Signing HTML blocks
http://ajdiaz.me/doc/2010/04111-signing-html-blocks.txt
Version: 2010-04-11


A couple of years ago I was talking with my colleages in those years about
security in some websites. We were not talking about SSL (which is, by the
way more popuplar now), because SSL only works at connection level. With SSL
you can guarantee that the communication is reliable (in terms of
authenticity) and that the endpoint server is actually who pretend to be.

But SSL hides a shameful secret, a flaw in the design which can provoke,
eventually, a big security problem. This neglected detail is too evident that
no one think very much about it: “SSL doesn’t guarantee you anything
about the content that you are viewing”.

We can build an imaginary experiment. Let’s suppose that a big e-commerce
web site which has payments enabled for their customers wants to fire an
employment. That employment is a good qualified programmer with access to the
site source code. Before they fired the worker, he modify the source code to
add a very small piece of code (buried in a millions of lines of e-commerce
code) which just change a little bit thing. The action of the payment HTML
form now send credit card data to an anonymous web service running in some
weird country.

Now, let’s do another exercise in imagination. Suppose you are an
unsuspecting user who loves products of our company. You buy a couple of
goods, and probably you pay with your credit card… Ops! Back a moment…
Now your credit card data is stored in a probably not very safe database in
one server located in our Weird Country, ready to be sold to anyone who can
pay for that kind of information (and I can assure you that they aren’t
good people).

In this case SSL is green. Is the real server with a trust communication. But
in this case SSL doesn’t help us to avoid the crime. That’s the reason
why we need content signing eventually.

Thinking about this problem I create a way to facilitate this implementation.
The core of the idea is the attribute data-signature. This attribute can be
used in any HTML5 block, and it’s a signature of the HTML representation of
all childs of the block which has the attribute. So, for example in the
following code:

<div id="content" class="myclass_for_stylish"
data-signature="eWVzIG1hcnRoYSwgdGhpcyBpcyBub3QgYSByZWFsIHNpZ25hdHVyZQo=">
  <!-- This is a normal comment -->
  <p>Some paragraph here</p>
</div>

The signature is valid for the HTML <p>Some paragraph</p>. We don’t need to
sign the comment (nothing important could be saved there). The signature
algorithm is, right now irrelevant.
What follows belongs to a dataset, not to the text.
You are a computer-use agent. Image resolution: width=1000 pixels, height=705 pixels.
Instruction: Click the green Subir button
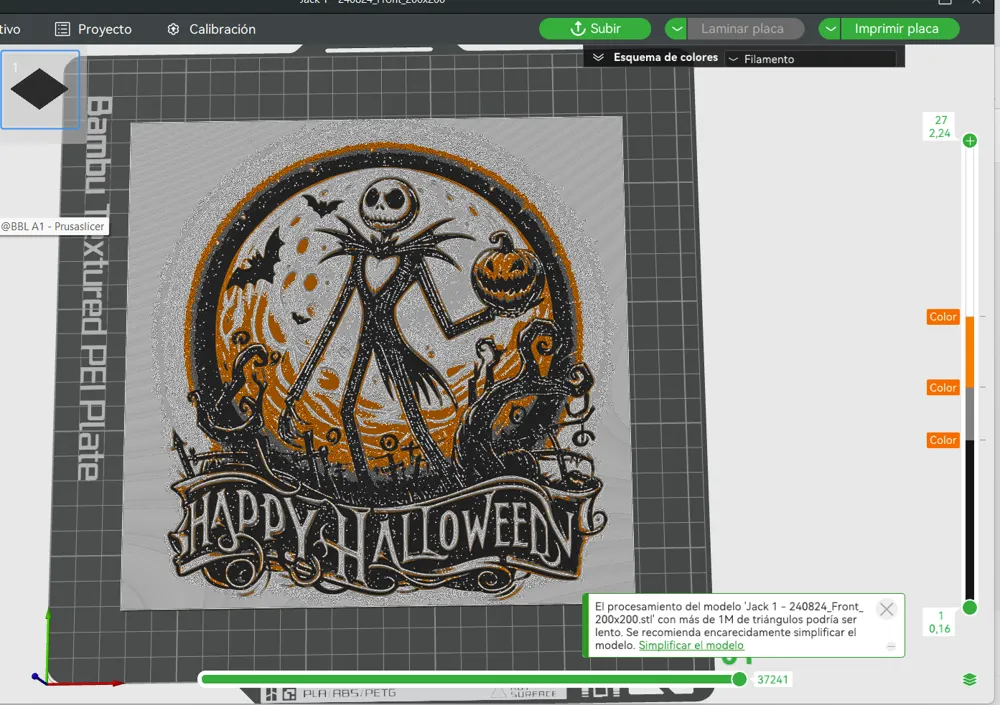[595, 28]
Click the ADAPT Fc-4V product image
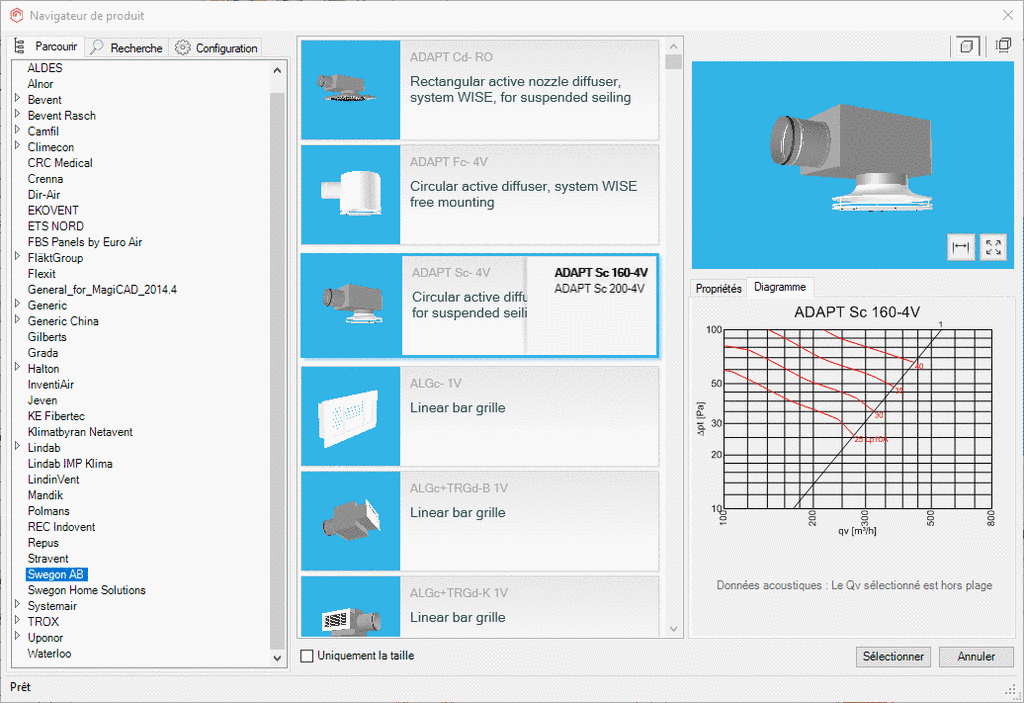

We work on that point some paragraphs
below.

Of course, nested blocks can be signed also.

With this approximation, we are sure that the content of the div block is
genuine, because we assume that the developer has no access to master keys to
sign critical data. In out store example, the critical data is just the form
block, and needs to be hard coded, but, anyway, this is usually a fixed
string in a template.

Finally we need to talk a little bit about the algorithm to sign. We can use
any public key based algorithm, and the only problem is how can we check that
the signature is right. Well, there are a lot of solutions for that problem.

One solution could be that the browser (or browser extension ;)) validate the
signature looking for the public key associated with the domain in a public
CA (or web of trust model).

So, this is a simple way to validate HTML blocks and put more security in web
sites, but is that method convenient?